Black Girls Aren't Allowed The Privilege of Fragility
“Stop crying or I’ll give you something to cry about.”
Fragility is not something that is ever offered to the young black girl and it impacts us all the way into adulthood. That’s why that phrase is something so many black girls, now in their twenties and thirties, can relate to. They relate to time periods where they felt some semblance of being anything other than okay and telling them that they need to suck it up or pretend that everything is fine.
When I was in high school, I was made to go to school regardless of how sick I was. I only truly skipped school once in my high school life, and that’s when I had an operation and was on meds for an entire week. Meanwhile, I would look around at the other kids in my predominantly white school. Becky had a headache, so her mother forced her to stay home. Susan was upset something didn’t go her way, and she wouldn’t stop crying over it. Her parents let her stay home and gave her chocolate covered strawberries. Her friends made her a card. Her teachers gave her a hug. I watched.
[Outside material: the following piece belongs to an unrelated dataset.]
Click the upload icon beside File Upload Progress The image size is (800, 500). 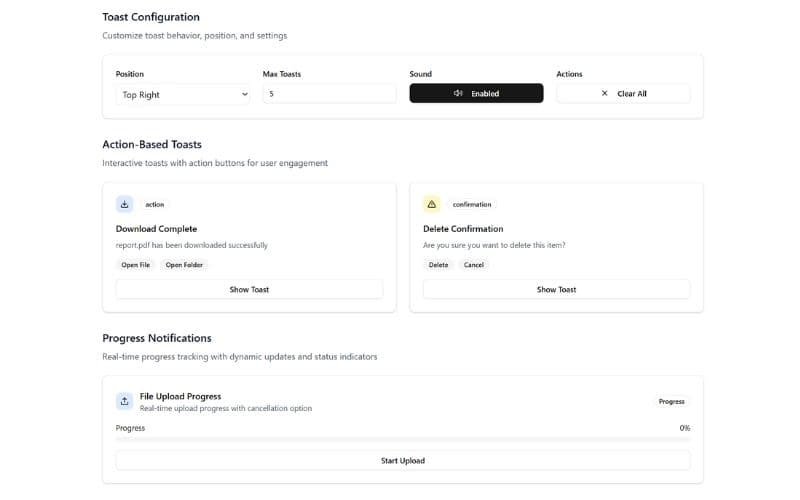click(125, 401)
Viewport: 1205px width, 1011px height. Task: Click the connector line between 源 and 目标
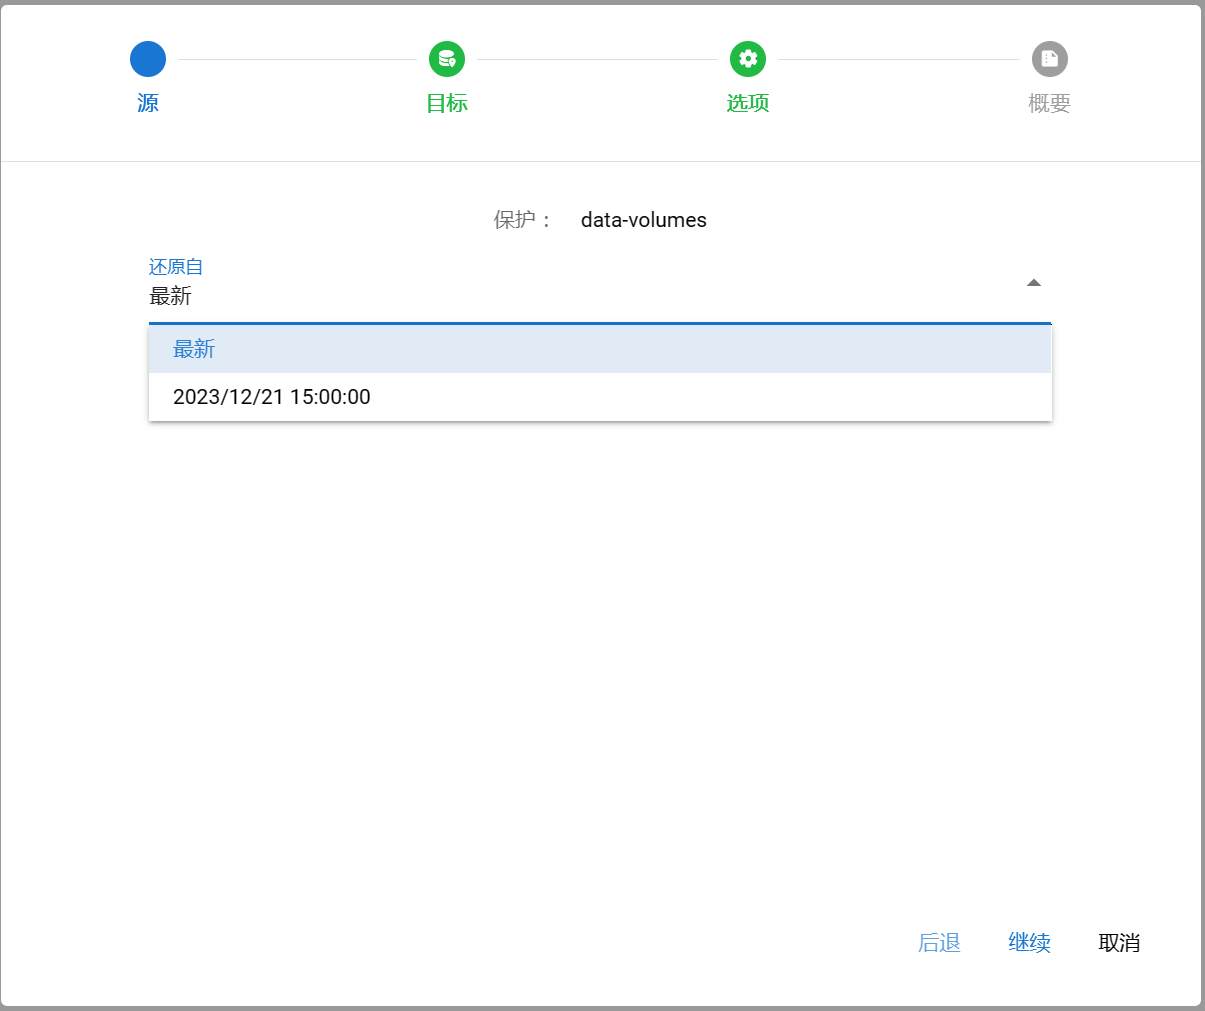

This isn’t to say that the issues and pain my non-marginalized peers had was not real. It was real to them, so their pain was valid, but I did notice a stark difference when I felt under the weather.
When I felt physically ill, I was made to go to school.
When I felt mentally ill, which was often since I was a depressed and suicidal teen with a mood disorder I didn’t know about, I was berated for being over emotional and told to suck it up because this is nothing compared to what life would throw at me.
I didn’t get cards.
I didn’t get strawberries.
I didn’t get hugs.
I got eye-rolls, parent-teacher conferences surrounding my “emotional stability”, and one friend and one friend only who bent over backward to help me and other mentally unstable friends feel some semblance of normal. For her, I will always be thankful.
As time continued, and my mental health worsened, I didn’t learn to stop my emotions from running wild. I just learned how to stop showing it on my face. It became a new survival tactic. No one liked a black girl, to begin with, but they really didn’t like an emotional black girl. That was my first lesson of adulthood. I wasn’t any less emotionally compromised, but you would never guess as I donned the image of the strong, goofy, cheerful black girl they wanted to see.
Then, as I got older, I could no longer cry solely in private. The tears would spill out no matter how hard I laughed. The staples that kept my semi-permanent smile in place started popping out one by one, and I didn’t have the energy to find replacements.
I became more aware of the systemic issues surrounding my existence and how, yes, the world truly was against me because I was a black woman. I felt a new amount of pressure bearing down on my shoulders.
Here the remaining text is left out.